The Vermont Citizens Advisory Board asserts that “[t]he child welfare and family court systems in Vermont reflect a culture which excessively prioritizes reunification as the outcome to pursue, thus influencing practices and decisions.”

Schatz said Friday that the department has become more deliberative in considering returning children to their families.

"We're being more cautious and protective in terms of our practice with respect to substance abuse and young children, in terms of making sure that we look very carefully from the beginning right through case closure," he said.

This pressure toward reunification emerged again and again in the report, with VCAB saying generally that “[t]here was a lack of inquiry by all child protection system players, particularly within the judicial process, on the critical issue of who caused the two abusive injuries to [Dezirae Sheldon in 2013], and how best to ensure her future safety by preventing future abuse.”

That criticism is a reference to a 2013 hospital visit in which Sheldon was treated for two broken legs. Her mother was convicted of abuse-related charges after the incident, but Sheldon was returned home in 2013.

Lacking communication and documentation was another central point of the report, which the board says led officials to make decisions without the benefit of all facts in both cases.

“Because of the lack of documentation, it is reasonable to conclude that important information was not considered or shared with others when making important case planning decisions,” the report said.

One of the problems, officials said Friday, is that the IT system the department uses is 30 years old - predating the world wide web.

"An example of that," Chen said, "is there's a limited ability for DCF and [the Department of] Corrections to view each other's case records and things. And, as you might expect, that's a population that's especially concerning and we want to make sure we have the best communication we can between those two departments on any particular issues that might relate to child safety."

Recommendations

Besides their thorough review and criticism of both cases, the Vermont Citizens Advisory Board also came up with a number of recommendations for improvement in the state’s system for child protection.

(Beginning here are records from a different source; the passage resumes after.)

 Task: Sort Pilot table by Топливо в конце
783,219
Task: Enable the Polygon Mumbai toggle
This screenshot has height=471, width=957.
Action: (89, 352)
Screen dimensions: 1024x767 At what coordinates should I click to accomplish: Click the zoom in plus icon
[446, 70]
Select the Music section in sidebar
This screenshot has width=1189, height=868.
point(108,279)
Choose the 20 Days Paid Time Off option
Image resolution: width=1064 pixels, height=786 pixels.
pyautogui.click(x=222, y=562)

These include improving quality control through an annual review process for caseworkers. Managers don’t currently know if their supervisees have done an annual review and don’t have access to review results.

The board also said the documentation of all cases should be improved and communication should be more open among the various agencies and organizations responsible for case work.

“Confidentiality issues and barriers to information sharing should be reviewed to ensure that all parties who need to share information regarding child safety may do so,” the report said.

The board also recommends increased funding from the legislature to allow DCF to comply with national best practices for casework, which calls for a 12-to-1 case to caseworker ratio. Currently, DCF staffing leads caseworkers to have more than 12 cases. A recent hire of 18 new caseworkers will not fix that problem, the report said.

In addition to new caseworkers, the report calls for the hiring of a child abuse pediatrician specifically trained in identifying abuse-related injuries, a “permanency planning manager,” and a “reunification manager.”

Dr. Joseph Hagan, the co-chair of VCAB, emphasized Friday that DCF was very cooperative in the review process, and that the board had an advantage the caseworkers didn't - hindsight.

"When I looked at the work that was done," he said, "I was able to say 'Gee, what if we'd done it this way?' Well, you all know that hindsight is 20/20 ... There were things that we wish had been done differently, but when you look at the decision, as best we can analyze it, as to what was done when, it followed the accepted standard at the time; procedures were followed."

The report, however, said otherwise.

Update 3:49 p.m. This story has been updated to include information from the Friday afternoon news conference with Schatz, Chen and the co-chairs of VCAB.